▶ **Aim**
Starting at the line that contains "Task: Switch to" and ending at the last line of the data, rewrite those lines with "properties" replaced by "settings" and every other part left as it is, omitting the pictures.

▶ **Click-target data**
━━━━━━
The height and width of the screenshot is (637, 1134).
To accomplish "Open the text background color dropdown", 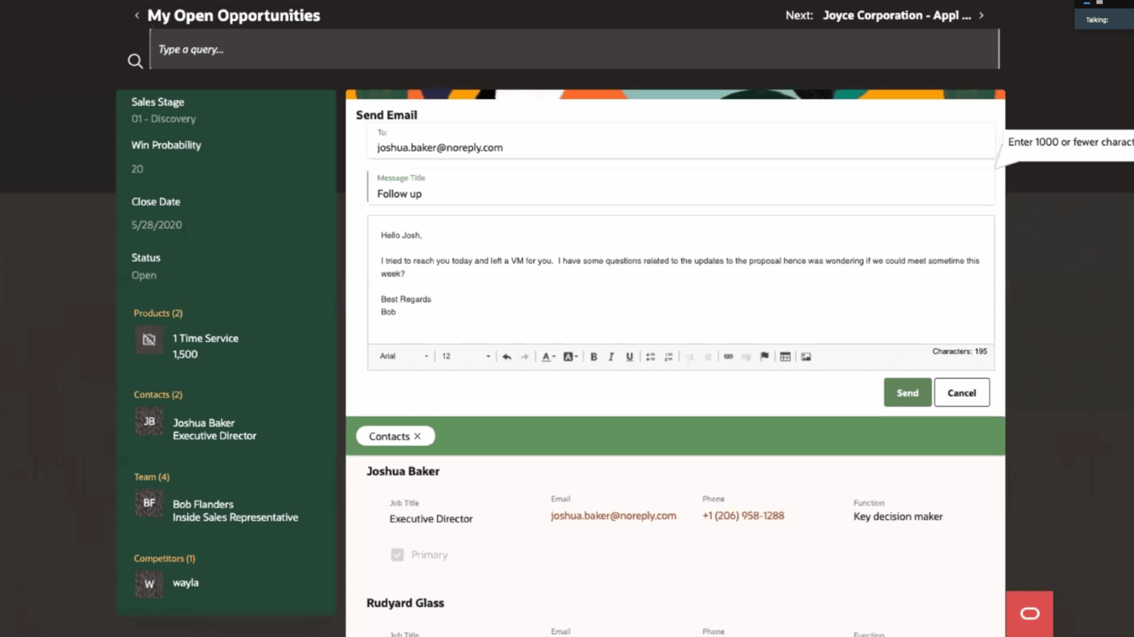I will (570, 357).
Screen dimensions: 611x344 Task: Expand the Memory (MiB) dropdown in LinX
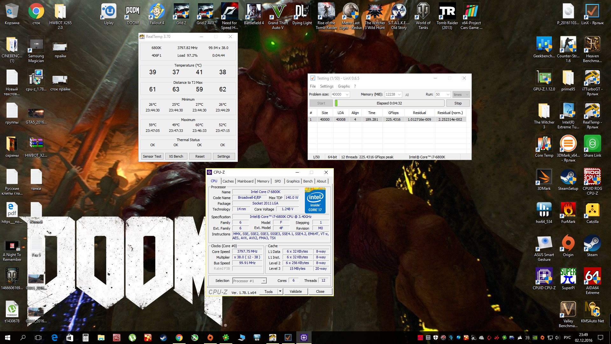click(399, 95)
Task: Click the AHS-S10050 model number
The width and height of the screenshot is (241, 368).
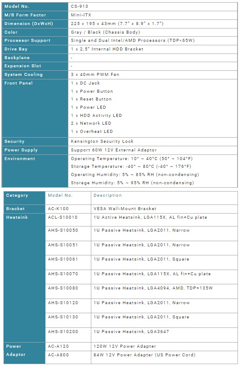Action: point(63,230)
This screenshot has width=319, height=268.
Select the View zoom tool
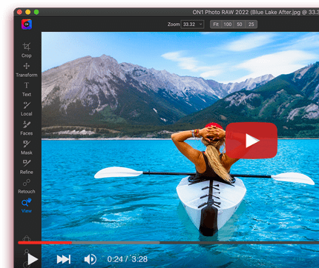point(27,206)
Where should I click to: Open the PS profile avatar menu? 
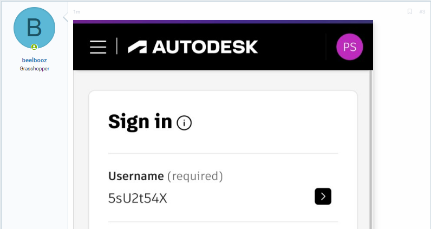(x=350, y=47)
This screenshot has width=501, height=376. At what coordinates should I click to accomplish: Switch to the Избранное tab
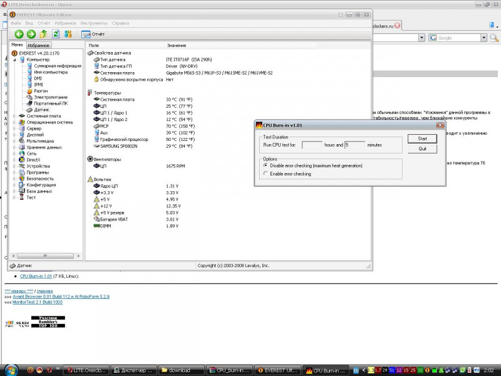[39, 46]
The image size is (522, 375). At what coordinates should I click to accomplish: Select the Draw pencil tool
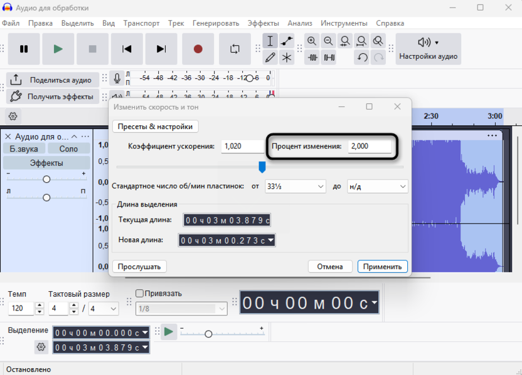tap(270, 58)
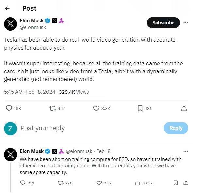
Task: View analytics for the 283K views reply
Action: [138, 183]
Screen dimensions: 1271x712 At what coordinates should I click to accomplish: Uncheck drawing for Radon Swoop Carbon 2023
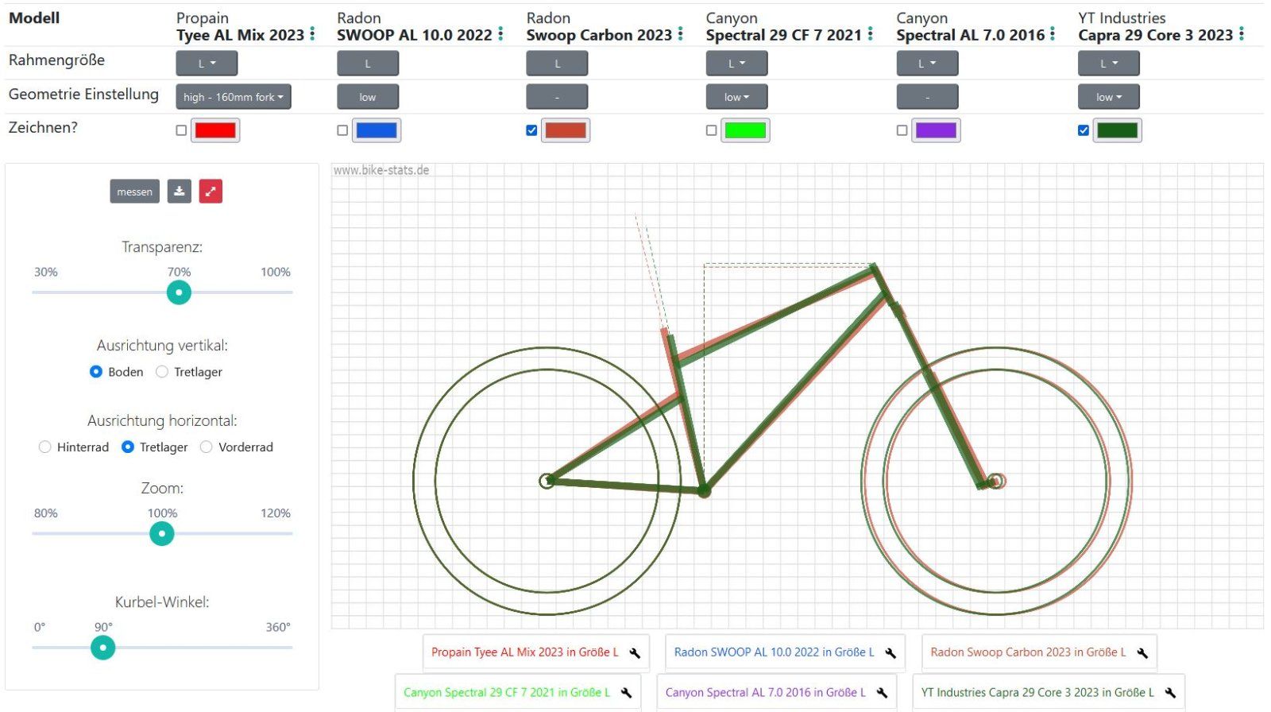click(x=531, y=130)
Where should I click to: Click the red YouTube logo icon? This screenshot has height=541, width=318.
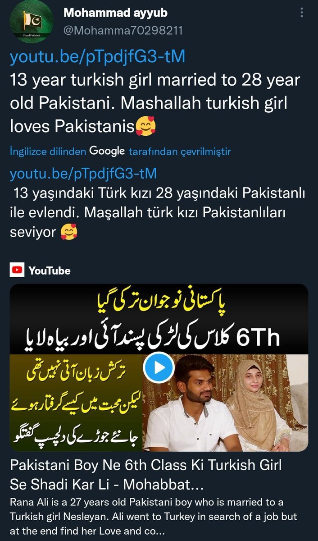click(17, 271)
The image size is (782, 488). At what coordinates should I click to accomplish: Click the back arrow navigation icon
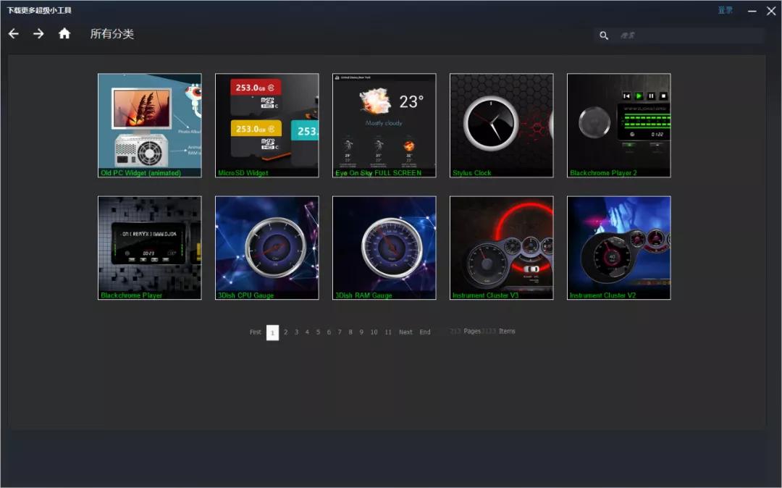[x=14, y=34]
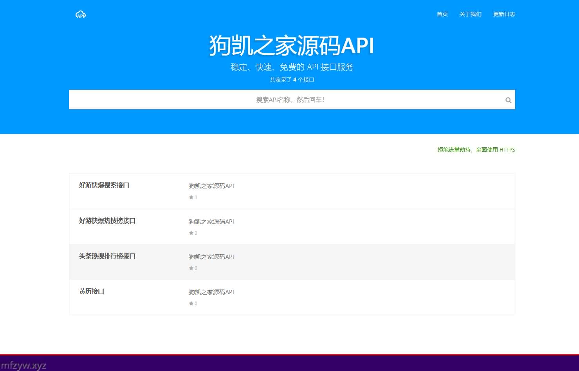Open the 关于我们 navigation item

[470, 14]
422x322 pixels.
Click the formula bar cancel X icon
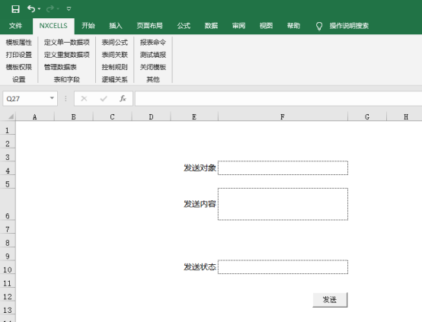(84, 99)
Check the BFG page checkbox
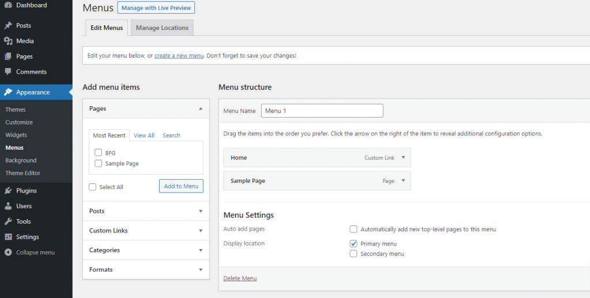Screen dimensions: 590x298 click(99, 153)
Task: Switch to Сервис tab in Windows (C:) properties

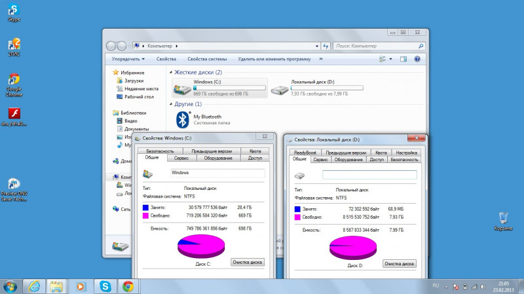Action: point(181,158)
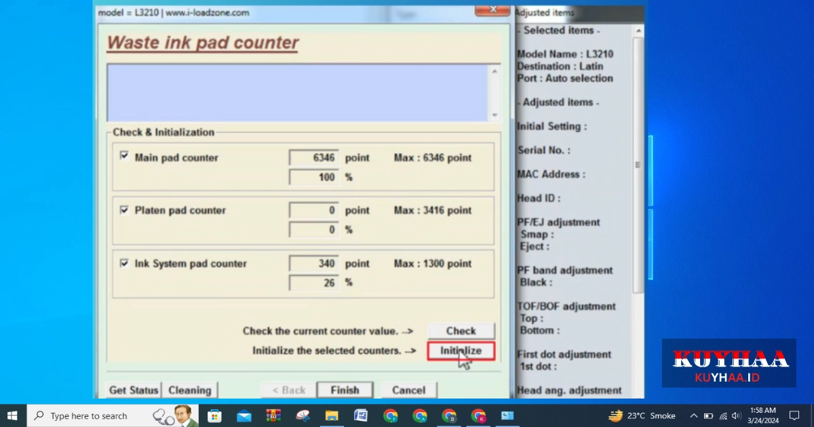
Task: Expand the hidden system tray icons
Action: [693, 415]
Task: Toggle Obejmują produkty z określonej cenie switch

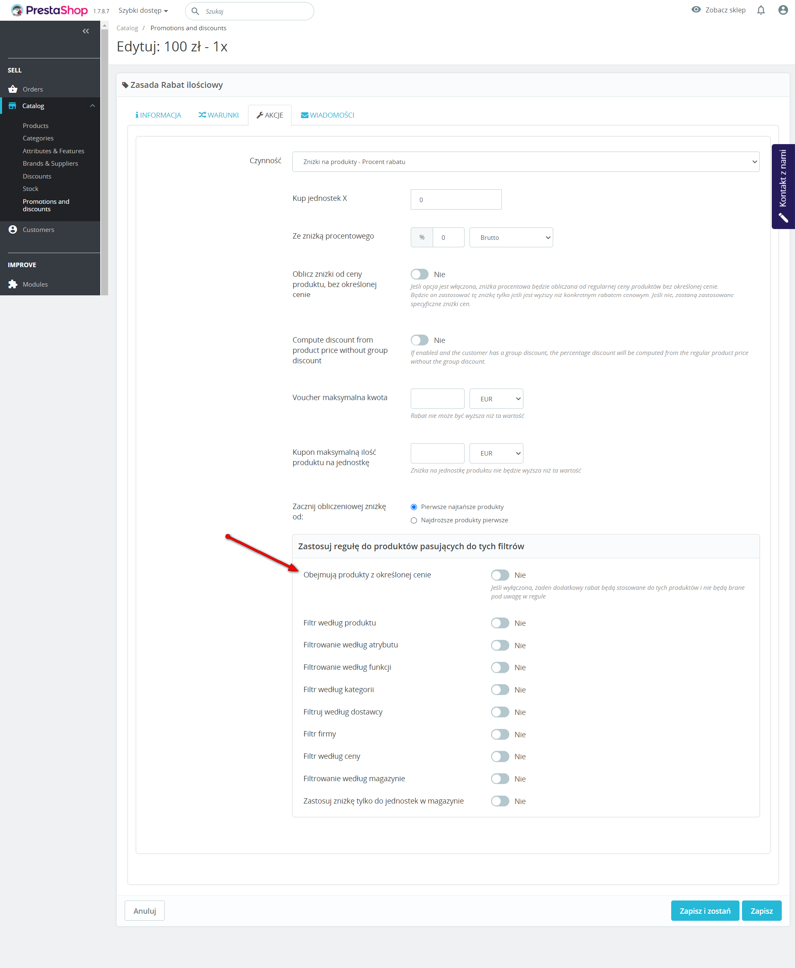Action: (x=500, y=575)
━━━━━━
▶ **Solution for this exercise**
Task: Switch to Сервис tab in Windows (C:) settings

Action: point(181,158)
Task: Expand the hidden system tray icons
Action: [693, 415]
Task: Toggle Obejmują produkty z określonej cenie switch

Action: (x=500, y=575)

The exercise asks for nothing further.